Posts Tagged ‘Boris Chirkov’

Opus 45: The Return of Maxim (1937)

February 23, 2011

The Return of Maxim, op. 45 (1937)
Film on YouTube (ten-minute segments) via SHOSTAKOVI.CH

My experience of watching the second entry in Kozintsev’s and Trauberg’s “Maxim Trilogy”, now that I’ve finally quit dragging my heels and done it, was much the same as that of watching Maxim’s Youth, accomplished with YouTube and without English subtitles.  The Return of Maxim keeps all of the hallmarks of the earlier film’s style:  Its easy-to-watch editing, an abundance of diegetic song and instrumental tunes, and, most pleasantly, Boris Chirkov’s puckish on-screen magnetism in the title role, which remains charming if not particularly interesting despite the language barrier.  The story here seems to focus on printing and delivering issues of Pravda and swaps out most of the original’s factory scenes for depictions of heated backroom discussions and raucous parliamentary sessions.  The film and score both perk up a little bit at the movie’s climactic showdown between workers and police but there is nothing as lively as the earlier film’s sleigh-ride prologue.
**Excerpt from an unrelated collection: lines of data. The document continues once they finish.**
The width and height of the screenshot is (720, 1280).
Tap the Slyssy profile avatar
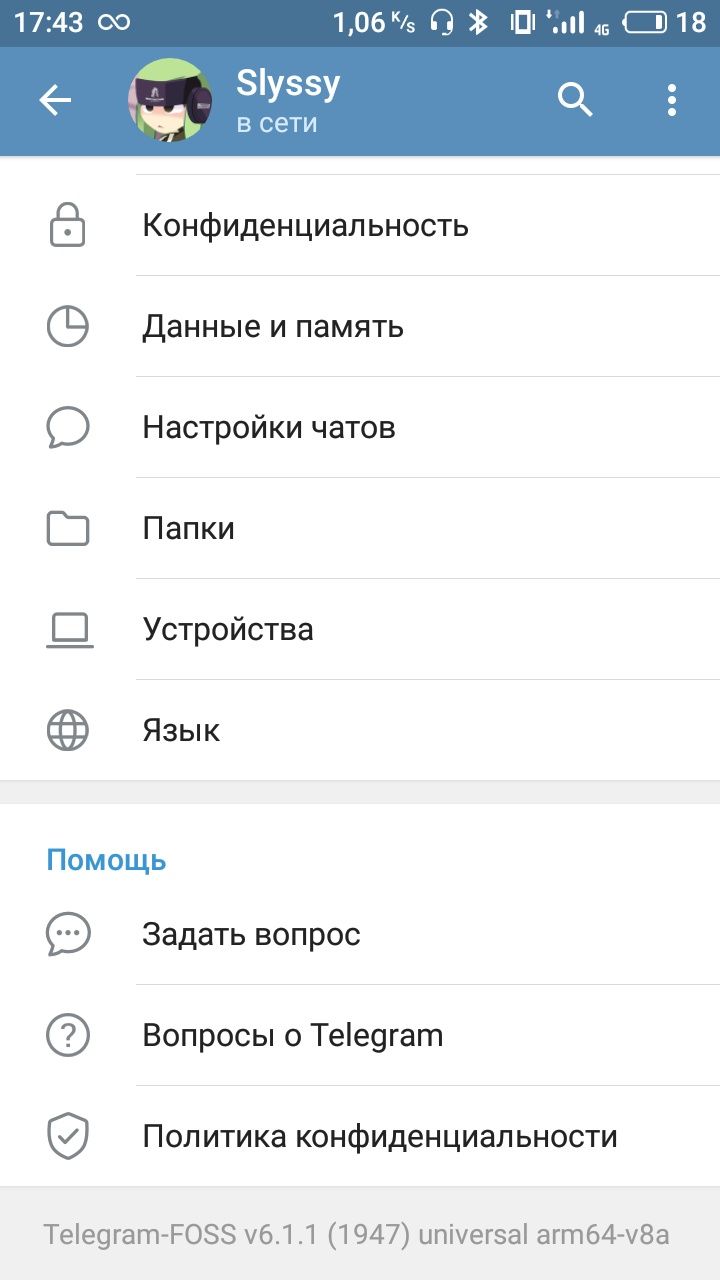(x=170, y=100)
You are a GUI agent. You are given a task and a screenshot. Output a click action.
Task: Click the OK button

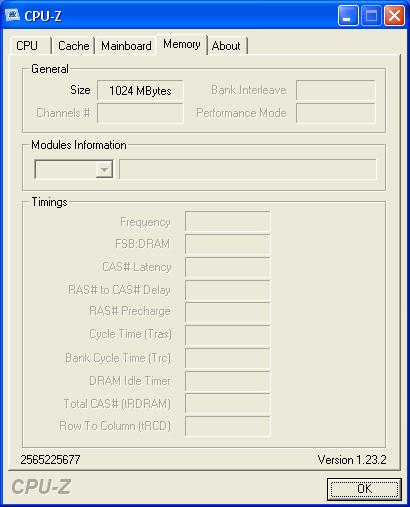point(364,489)

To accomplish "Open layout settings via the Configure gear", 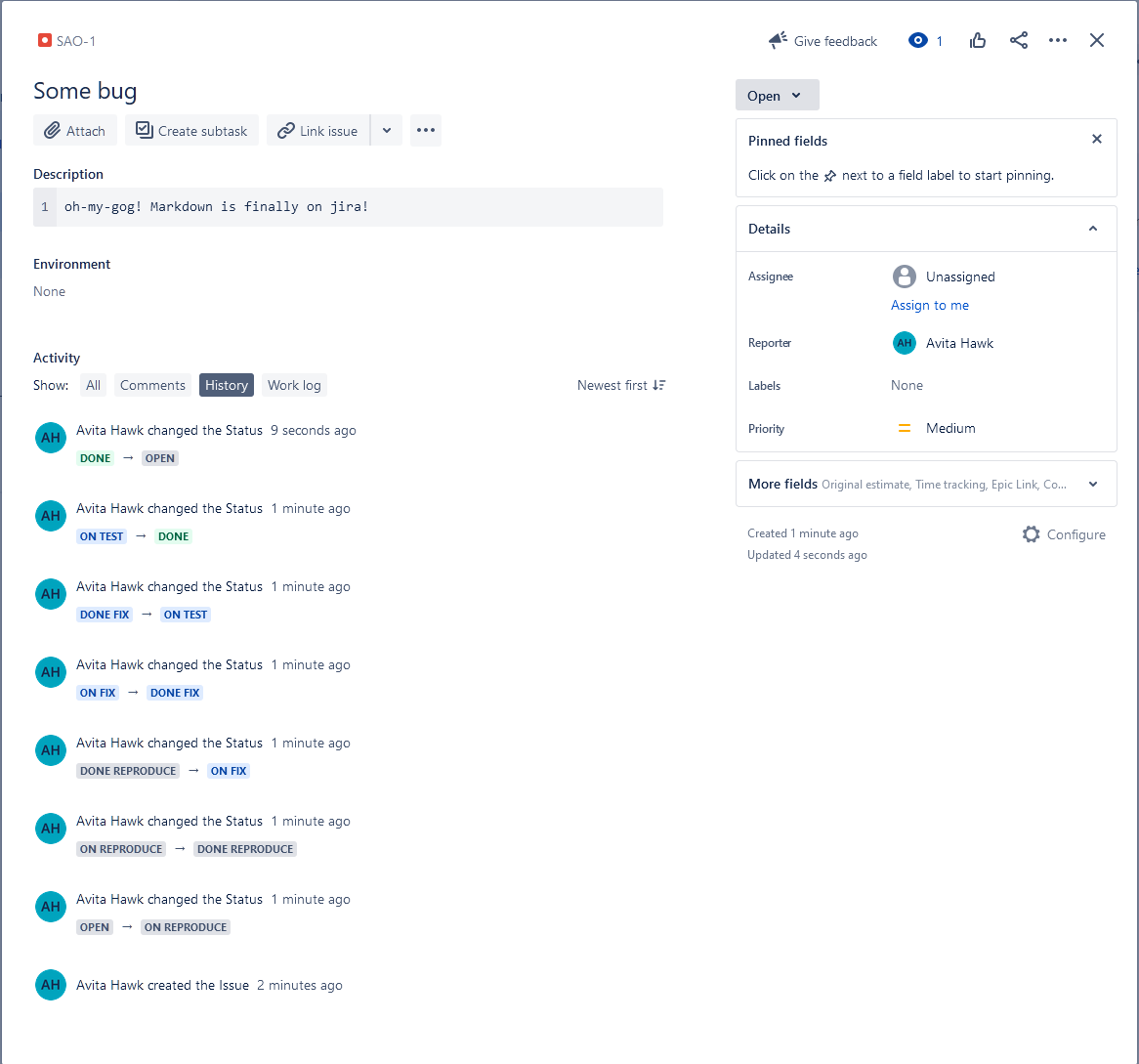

Shostakovich produced more original music for this film than for Maxim’s Youth but his contributions — presumably written during or soon after the onset of his political trouble — are still sparse.  He provides thirty seconds of interesting, or comparatively interesting, murky music for a nighttime parting of Maxim and his beloved, before the hero is waylaid on the street; his score for the climactic street scenes hits the required somber and defiant notes.  The most high-spirited music accompanies a billiards contest between Maxim and a drunken, bourgeois antagonist, for which Shostakovich supplies a characteristically energetic but rather perfunctory dance number:

It’s workmanlike stuff, which makes it fine enough film music due to the uniformly high level of Shostakovich’s work, but it doesn’t draw deeply from the composer’s talents.